Poesías, relatos, cine, música... Un remanso en medio de este apocalipsis (grupo EFDLT)

martes, 29 de septiembre de 2009

La historia más triste de la historia (XXXI)



Ahí estaba al fin, dos cafés y cuarenta minutos después, Milagros cruzaba la calle corriendo, temiendo, quizás, que María se hubiera cansado de esperar. Soltó unas carpetas sobre la mesa, resopló girándose hacia la barra temiendo lo peor, en su reconocimiento encontró a un camarero que le hizo una señal alargando su cuello y dirigiendo su frente hasta coincidir con el espectáculo que era la cara de María saliendo del lavabo, recién retocada.
Pasadas dos horas continuaban como poseídas por el frenesí de coincidir en el placer de constatar la fragilidad de la condición humana a lo largo de la historia. Los cafés fueron sustituidos por cervezas, y definitivamente olvidados con la aspereza afrutada del Rioja del almuerzo. Parecían robots publicitarios , con la cadencia exacta de simpatía y asombro en la conversación para recrear un ambiente idóneo: acogedor y distendido, que invitara a entrar en el bar. Sólo por el placer de la conversación María retrasó su mística llegada a “Los pecados de Cristo”. Estuvo una semana más en ese pueblo, recorriendo con Milagros lugares, testimonios, señales inequívocas de las devastadoras consecuencias con las que la posguerra abandonó a aquella comarca. Envueltas en aquella tragedia se dejaron llevar por la esencia de la locura y, aún así, tuvieron —esa noche en el pub “El cielo”—, que recurrir al alcohol para intentar comprender que elevada causa, o qué virus asesino, era capaz de hacernos masacrar a familiares y amigos.
Fue allí, en ese pub, donde la amistad entre ellas pareció dar un salto cualitativo y definitivo.
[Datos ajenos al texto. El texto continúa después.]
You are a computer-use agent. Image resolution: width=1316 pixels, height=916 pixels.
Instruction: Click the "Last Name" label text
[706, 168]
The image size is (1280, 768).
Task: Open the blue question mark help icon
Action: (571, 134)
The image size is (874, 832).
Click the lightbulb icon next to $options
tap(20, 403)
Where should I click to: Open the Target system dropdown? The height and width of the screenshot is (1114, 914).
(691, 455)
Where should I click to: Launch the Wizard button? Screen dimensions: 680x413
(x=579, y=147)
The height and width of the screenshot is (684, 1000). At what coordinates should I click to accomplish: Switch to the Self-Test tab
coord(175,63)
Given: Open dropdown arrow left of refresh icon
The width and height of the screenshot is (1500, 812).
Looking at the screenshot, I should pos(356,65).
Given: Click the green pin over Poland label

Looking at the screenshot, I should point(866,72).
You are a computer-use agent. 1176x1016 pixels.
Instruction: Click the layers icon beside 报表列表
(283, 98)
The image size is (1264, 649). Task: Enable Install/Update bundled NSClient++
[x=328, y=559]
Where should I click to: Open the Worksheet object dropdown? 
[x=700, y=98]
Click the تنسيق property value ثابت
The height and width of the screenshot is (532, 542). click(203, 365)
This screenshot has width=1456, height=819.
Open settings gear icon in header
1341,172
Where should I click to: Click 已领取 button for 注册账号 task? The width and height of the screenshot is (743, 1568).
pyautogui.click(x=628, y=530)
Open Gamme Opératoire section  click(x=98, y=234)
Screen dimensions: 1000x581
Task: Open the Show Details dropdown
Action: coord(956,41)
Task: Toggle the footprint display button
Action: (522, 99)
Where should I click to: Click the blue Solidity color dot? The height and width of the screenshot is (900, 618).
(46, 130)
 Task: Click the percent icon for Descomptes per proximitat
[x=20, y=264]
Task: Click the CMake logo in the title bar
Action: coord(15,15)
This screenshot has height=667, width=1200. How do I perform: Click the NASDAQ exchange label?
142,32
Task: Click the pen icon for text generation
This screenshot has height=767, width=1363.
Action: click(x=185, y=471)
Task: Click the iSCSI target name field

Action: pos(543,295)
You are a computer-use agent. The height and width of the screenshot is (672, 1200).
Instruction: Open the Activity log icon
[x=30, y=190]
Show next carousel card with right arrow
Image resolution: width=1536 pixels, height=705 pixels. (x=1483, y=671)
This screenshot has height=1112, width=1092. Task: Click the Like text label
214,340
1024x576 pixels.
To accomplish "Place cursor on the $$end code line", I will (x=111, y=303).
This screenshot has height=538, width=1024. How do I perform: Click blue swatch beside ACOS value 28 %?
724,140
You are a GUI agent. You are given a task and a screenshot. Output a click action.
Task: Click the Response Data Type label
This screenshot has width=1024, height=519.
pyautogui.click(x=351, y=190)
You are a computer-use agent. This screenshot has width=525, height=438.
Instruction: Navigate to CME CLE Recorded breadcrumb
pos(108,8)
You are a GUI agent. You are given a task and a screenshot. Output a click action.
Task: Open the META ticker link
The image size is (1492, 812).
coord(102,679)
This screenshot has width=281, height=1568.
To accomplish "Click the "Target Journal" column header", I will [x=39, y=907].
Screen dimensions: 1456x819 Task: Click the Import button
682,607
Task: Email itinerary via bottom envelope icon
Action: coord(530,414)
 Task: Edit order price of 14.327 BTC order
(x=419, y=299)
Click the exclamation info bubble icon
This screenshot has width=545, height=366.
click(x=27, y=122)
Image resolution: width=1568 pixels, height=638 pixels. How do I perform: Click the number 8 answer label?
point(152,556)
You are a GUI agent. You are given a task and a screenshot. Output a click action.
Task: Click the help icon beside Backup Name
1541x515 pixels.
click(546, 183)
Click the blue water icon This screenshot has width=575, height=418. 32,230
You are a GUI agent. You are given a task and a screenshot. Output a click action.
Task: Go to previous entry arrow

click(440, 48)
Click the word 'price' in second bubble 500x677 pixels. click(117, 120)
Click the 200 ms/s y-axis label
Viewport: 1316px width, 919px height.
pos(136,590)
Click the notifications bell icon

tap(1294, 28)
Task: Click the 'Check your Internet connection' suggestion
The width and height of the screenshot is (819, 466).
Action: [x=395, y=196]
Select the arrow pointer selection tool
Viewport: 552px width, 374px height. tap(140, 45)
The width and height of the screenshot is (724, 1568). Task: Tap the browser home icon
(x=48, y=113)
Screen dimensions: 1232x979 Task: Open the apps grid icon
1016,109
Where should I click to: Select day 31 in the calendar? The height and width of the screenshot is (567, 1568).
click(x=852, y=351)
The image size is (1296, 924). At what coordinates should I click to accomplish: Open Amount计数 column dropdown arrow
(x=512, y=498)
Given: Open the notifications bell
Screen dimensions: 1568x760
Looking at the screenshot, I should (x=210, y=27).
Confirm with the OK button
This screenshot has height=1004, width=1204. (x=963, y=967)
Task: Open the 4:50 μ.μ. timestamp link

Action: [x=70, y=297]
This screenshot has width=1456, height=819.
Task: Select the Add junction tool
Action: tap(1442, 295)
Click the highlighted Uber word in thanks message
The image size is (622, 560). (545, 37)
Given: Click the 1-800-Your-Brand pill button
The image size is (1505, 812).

Apurando sonrisas con sabor a ron reconocieron, como recapitulando, que habían pasado unos días maravillosos juntas y que, a propuesta sincronizada de ambas, deberían repetir la experiencia cada cierto tiempo. Milagros, mientras asentía, fue instalando una mirada perdida en alguna región donde las grandes expectativas eran despojadas, por la experiencia, de toda euforia inmadura.

3 comentarios:

  1. enhorabuena antonio con esta historia, increíble, en entregas, en fascículos, dejándonos siempre con la miel en la boca.

    un abrazo

    angel, voltios, desde las lindes del sur.